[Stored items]

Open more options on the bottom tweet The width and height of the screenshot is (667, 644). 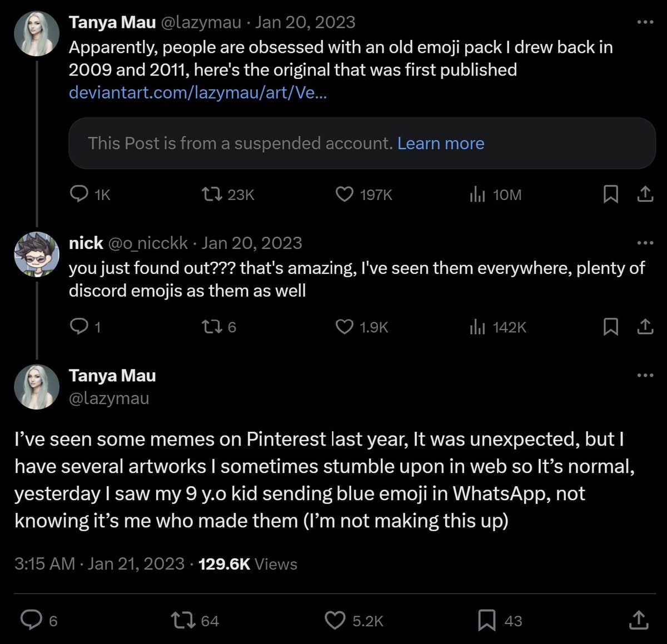[645, 375]
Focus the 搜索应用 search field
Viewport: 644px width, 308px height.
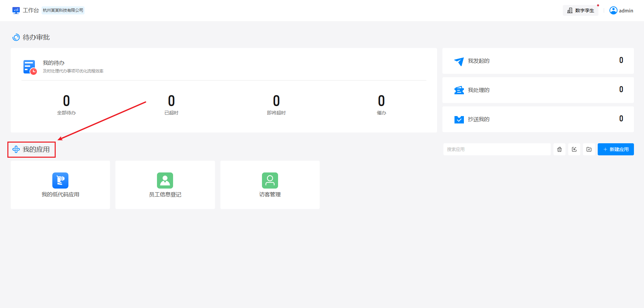pos(496,149)
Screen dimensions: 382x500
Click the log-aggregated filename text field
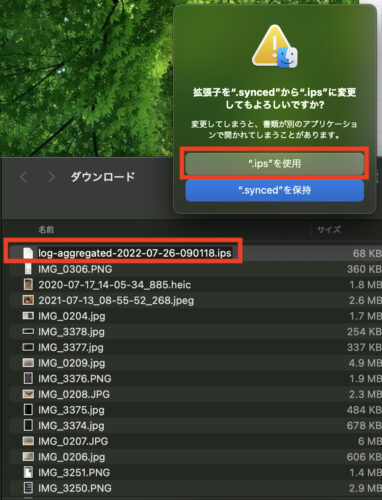click(x=135, y=253)

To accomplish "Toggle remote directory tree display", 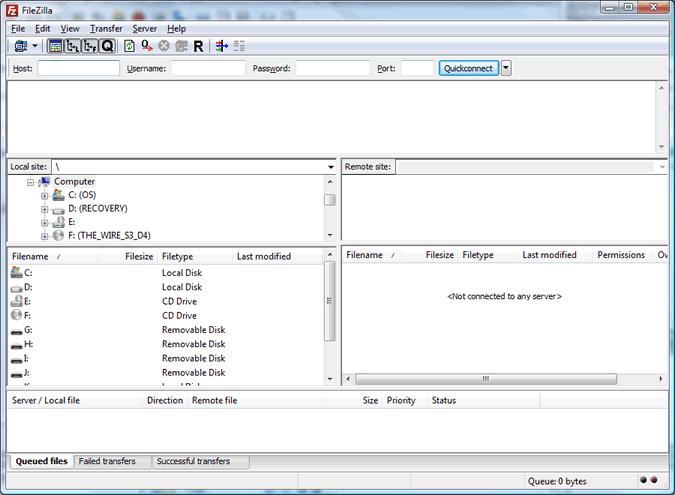I will pos(89,46).
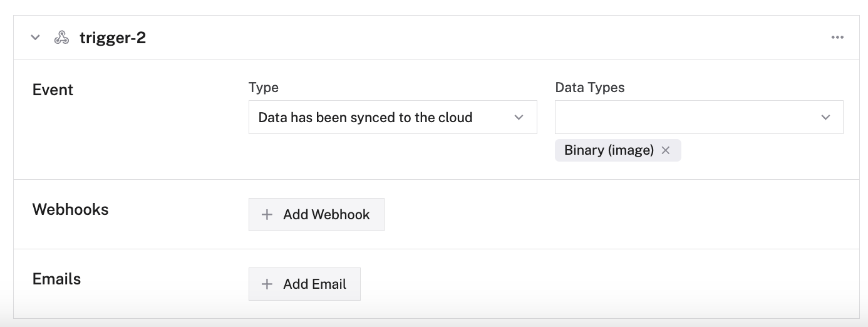Click 'Data has been synced to the cloud' text
This screenshot has height=327, width=868.
[x=365, y=117]
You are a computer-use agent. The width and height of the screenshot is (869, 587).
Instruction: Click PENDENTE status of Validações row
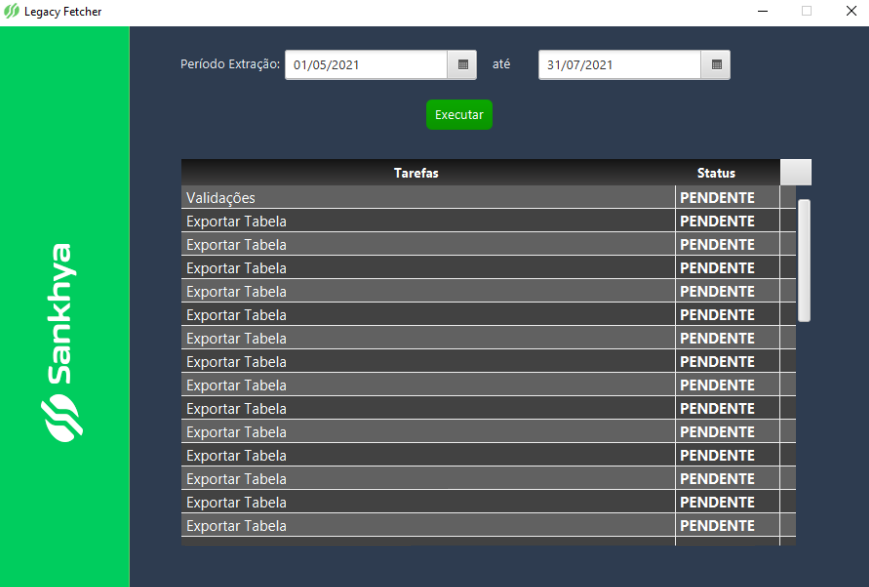coord(717,198)
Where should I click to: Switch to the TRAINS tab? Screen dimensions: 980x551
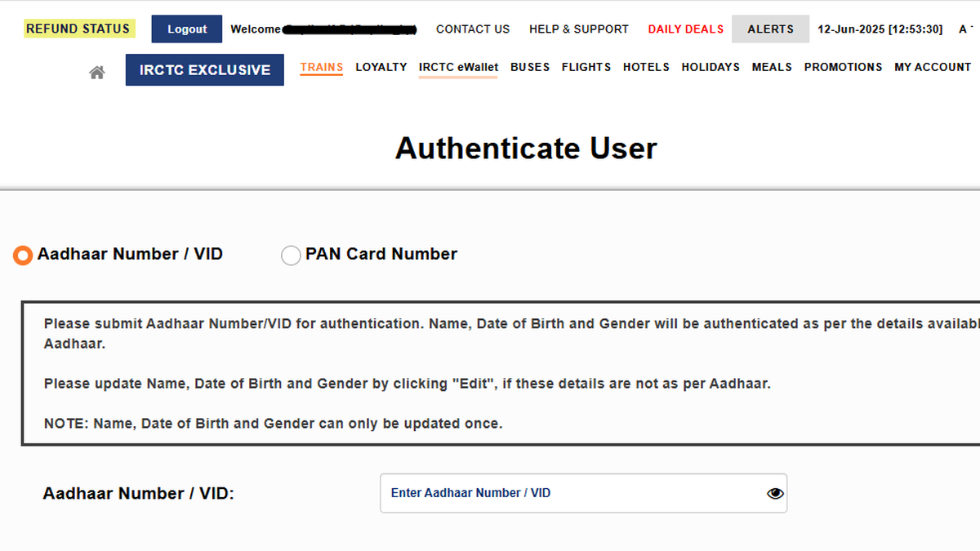coord(321,67)
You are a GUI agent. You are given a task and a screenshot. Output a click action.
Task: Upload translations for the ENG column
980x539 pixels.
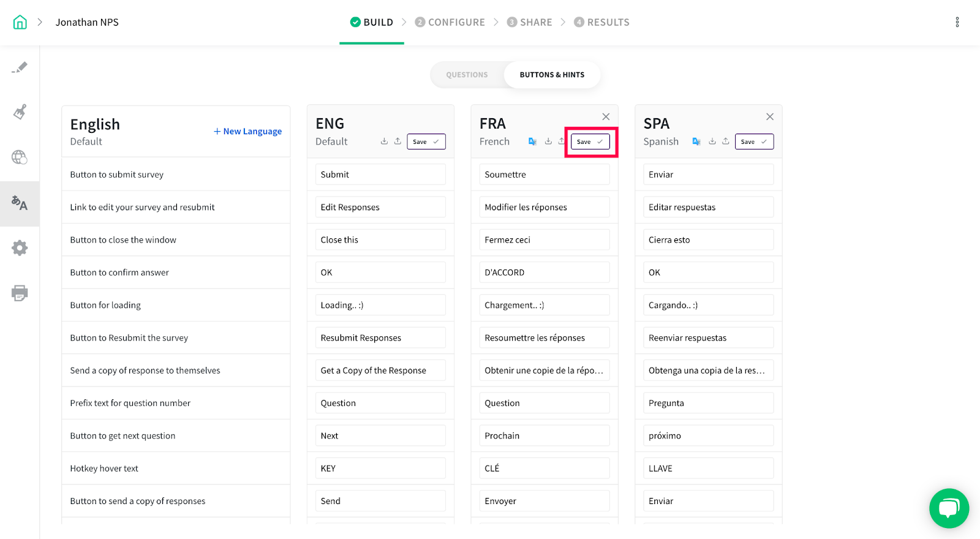tap(398, 141)
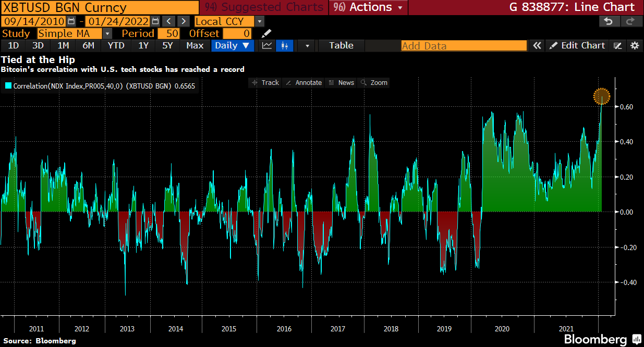This screenshot has width=644, height=347.
Task: Open the start date calendar picker
Action: point(71,21)
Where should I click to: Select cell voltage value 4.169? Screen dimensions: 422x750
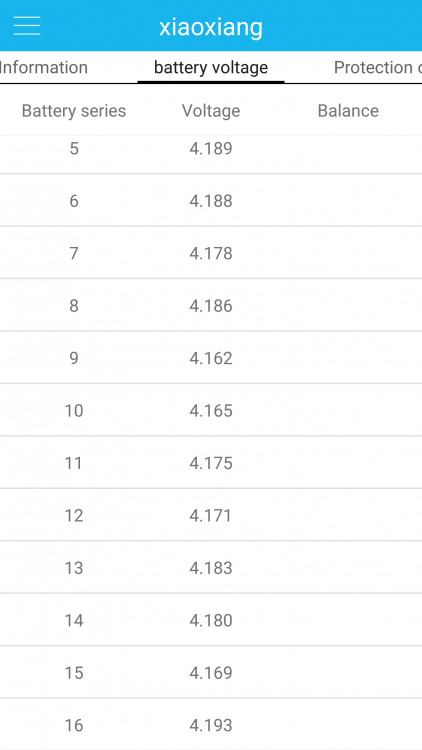click(211, 673)
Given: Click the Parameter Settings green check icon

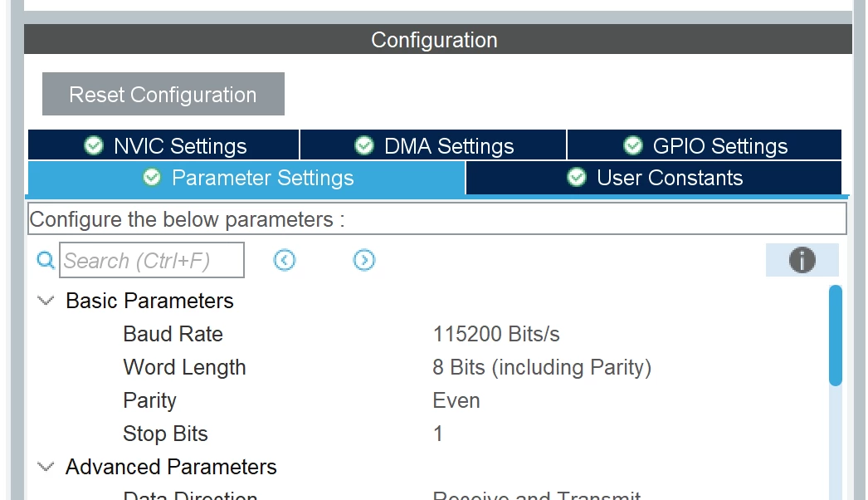Looking at the screenshot, I should [x=152, y=178].
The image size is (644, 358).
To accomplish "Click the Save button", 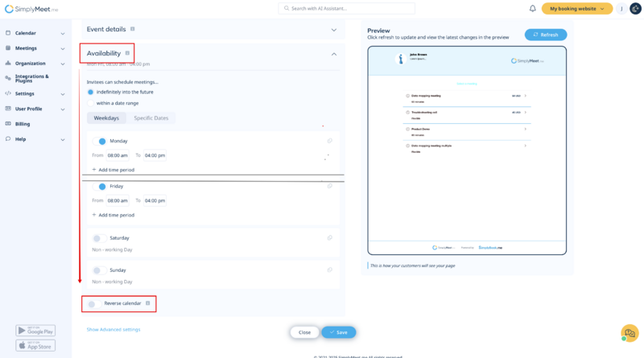I will (338, 332).
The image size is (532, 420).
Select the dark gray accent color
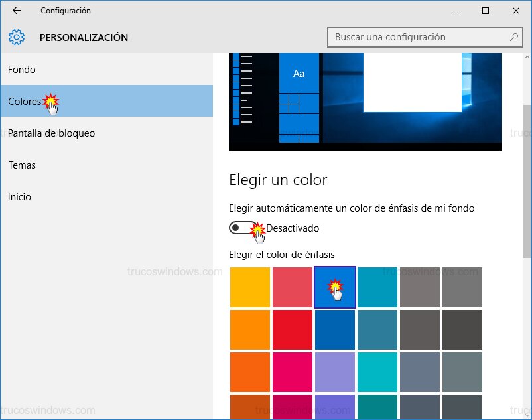[462, 330]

* _Task directions_
A single figure is required: the number of lines above in which the word "image" occurs.

* _Answer for this exercise_
2